ACTION ITEM => The lines from the one containing "Click Обновление КСГ refresh icon" through the last one in the data: please copy those exactly, and only those, without the pictures.

(WORKING DATA)

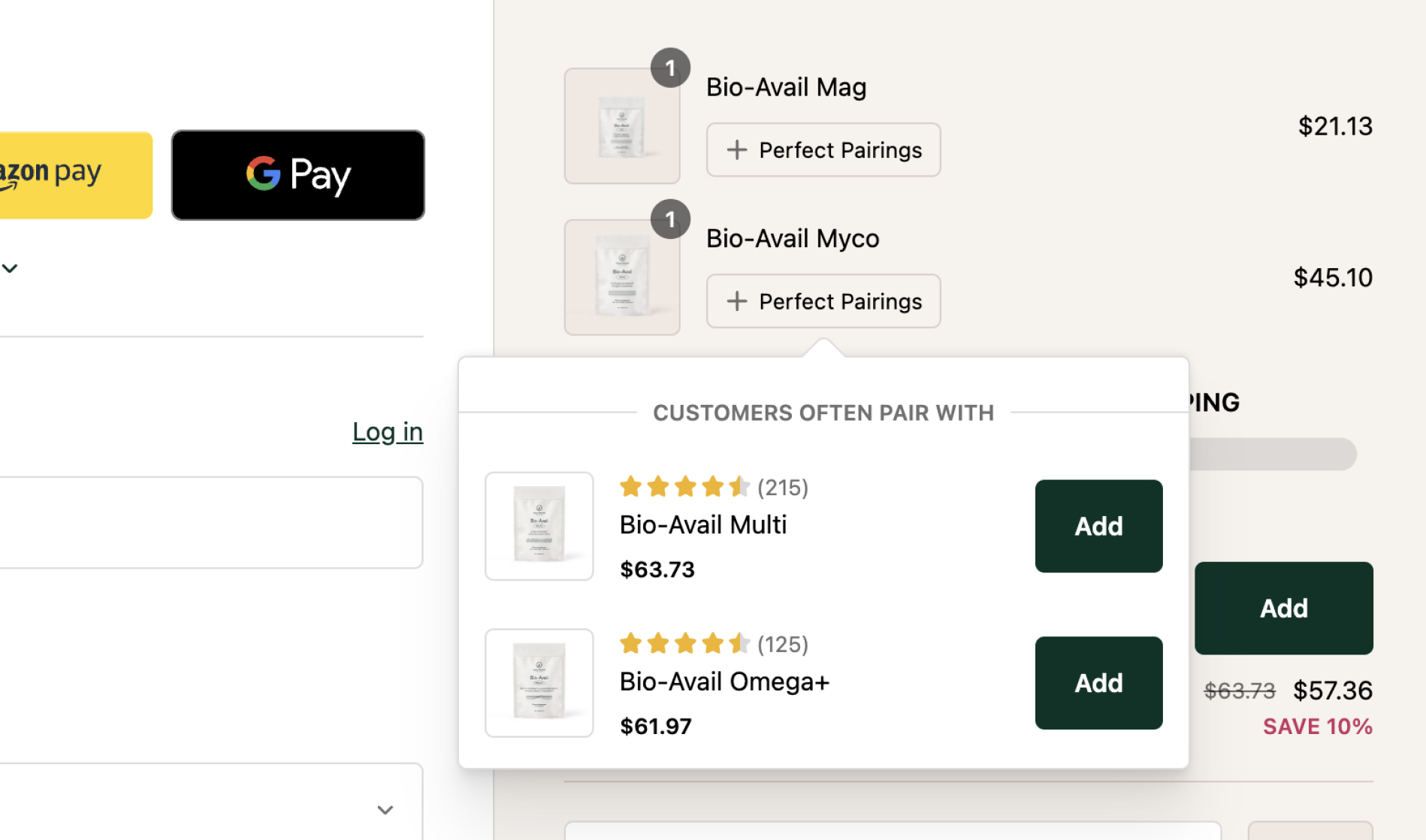Add Bio-Avail Omega+ to the cart
Image resolution: width=1426 pixels, height=840 pixels.
pos(1098,683)
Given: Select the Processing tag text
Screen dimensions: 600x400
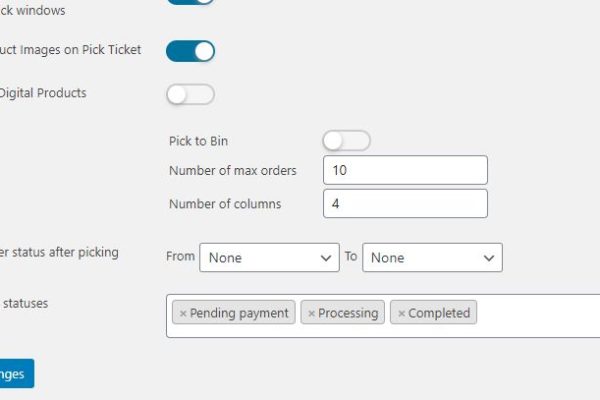Looking at the screenshot, I should pyautogui.click(x=348, y=313).
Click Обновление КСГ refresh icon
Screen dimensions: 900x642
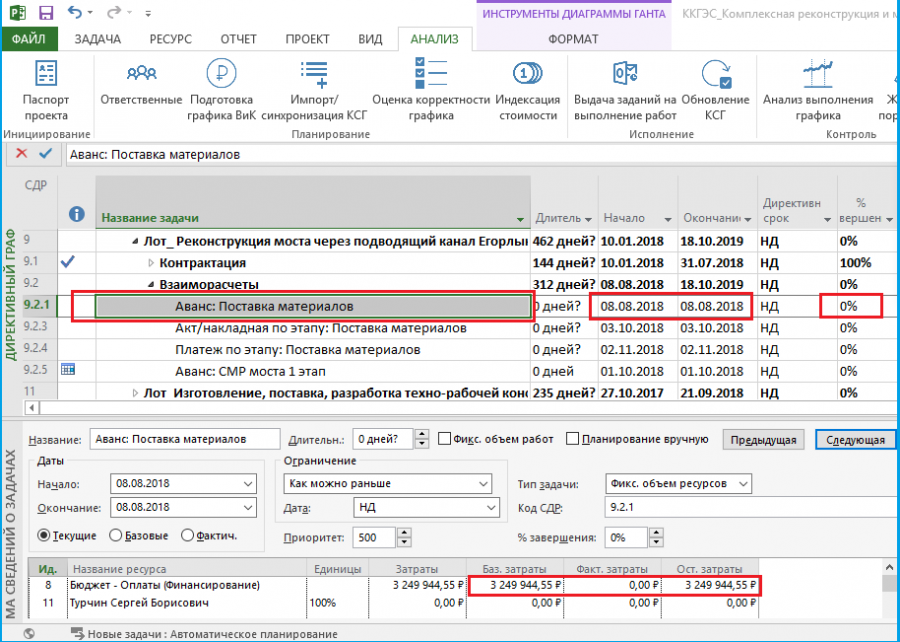(x=715, y=74)
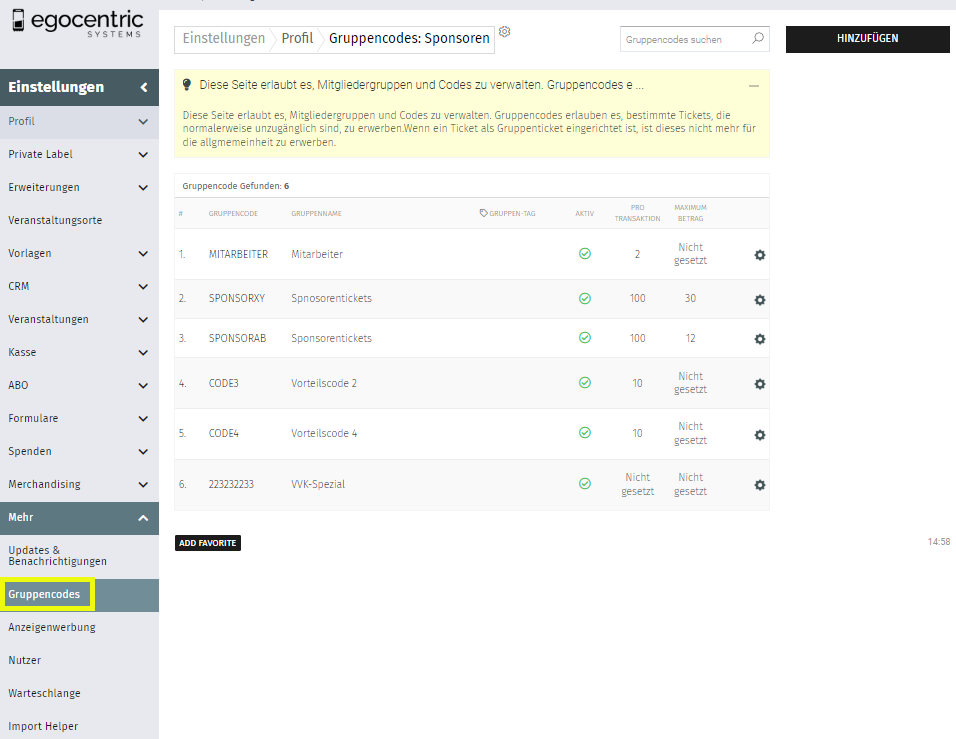Click the HINZUFÜGEN button
The width and height of the screenshot is (956, 739).
(x=867, y=39)
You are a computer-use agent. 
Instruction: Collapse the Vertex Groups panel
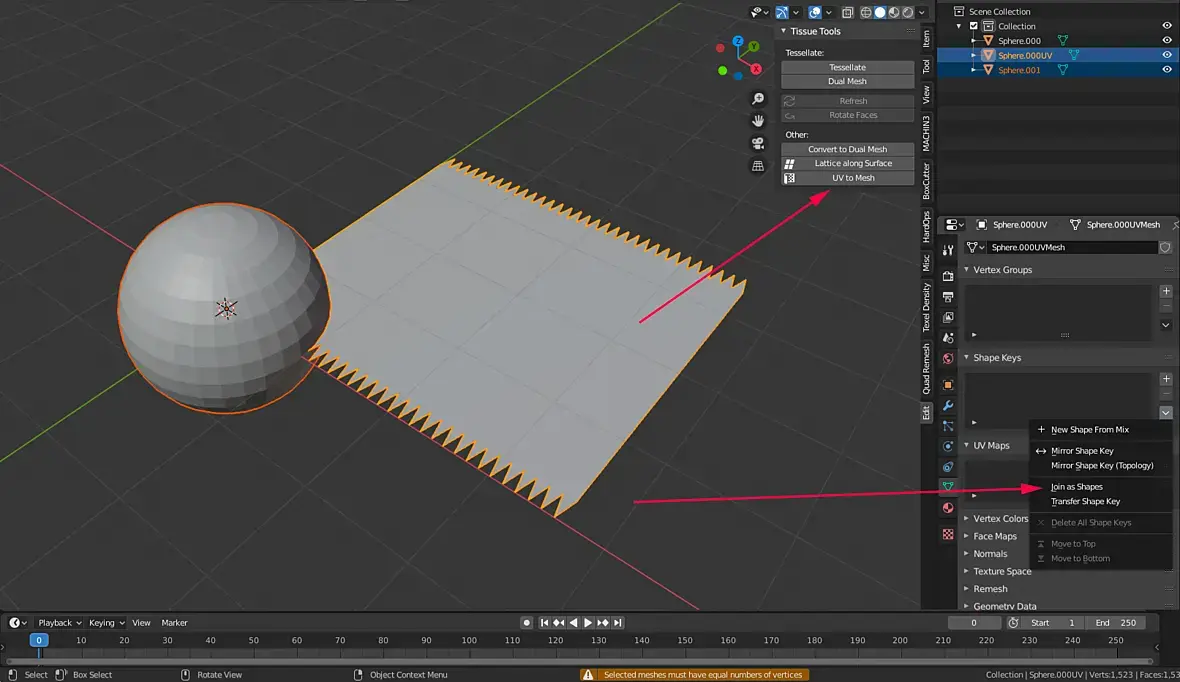[x=1002, y=270]
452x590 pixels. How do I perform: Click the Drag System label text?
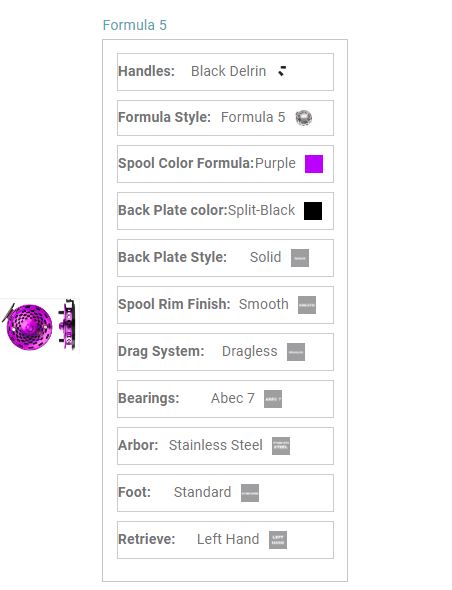[x=161, y=351]
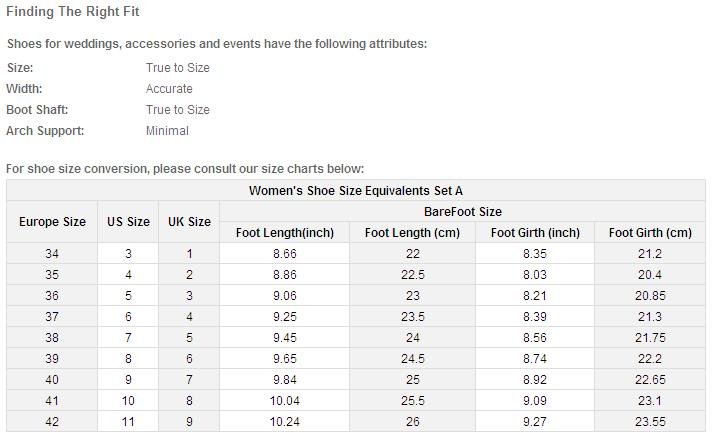Click the foot length 24.5 cm cell
The height and width of the screenshot is (435, 713).
pos(412,359)
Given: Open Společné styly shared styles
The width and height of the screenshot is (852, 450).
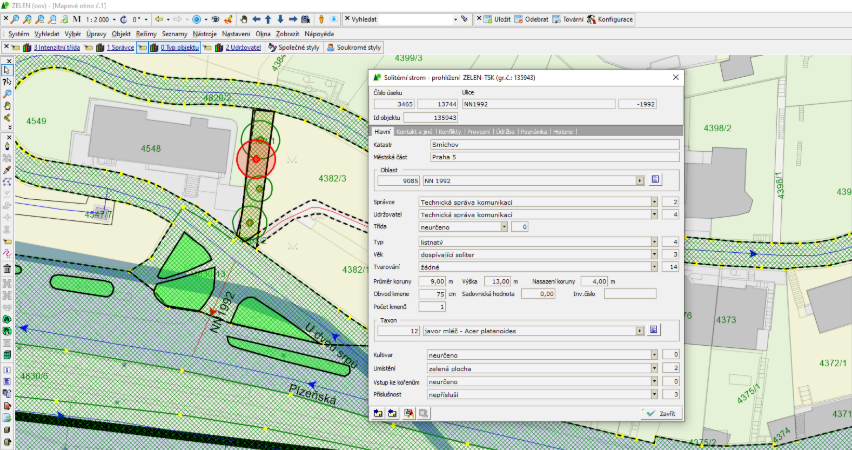Looking at the screenshot, I should pyautogui.click(x=295, y=47).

(End WORKING DATA)

EXERCISE OUTPUT =>
Click Обновление КСГ refresh icon
Screen dimensions: 900x642
(x=715, y=74)
Click the HINZUFÜGEN button
The width and height of the screenshot is (956, 739).
(x=867, y=39)
You are a computer-use agent. 
Instruction: Collapse the Vertex Groups panel
[x=1002, y=270]
452x590 pixels. How do I perform: Click the Drag System label text?
[x=161, y=351]
Click the foot length 24.5 cm cell
The height and width of the screenshot is (435, 713).
pos(412,359)
Given: Open Společné styly shared styles
The width and height of the screenshot is (852, 450).
Looking at the screenshot, I should pyautogui.click(x=295, y=47).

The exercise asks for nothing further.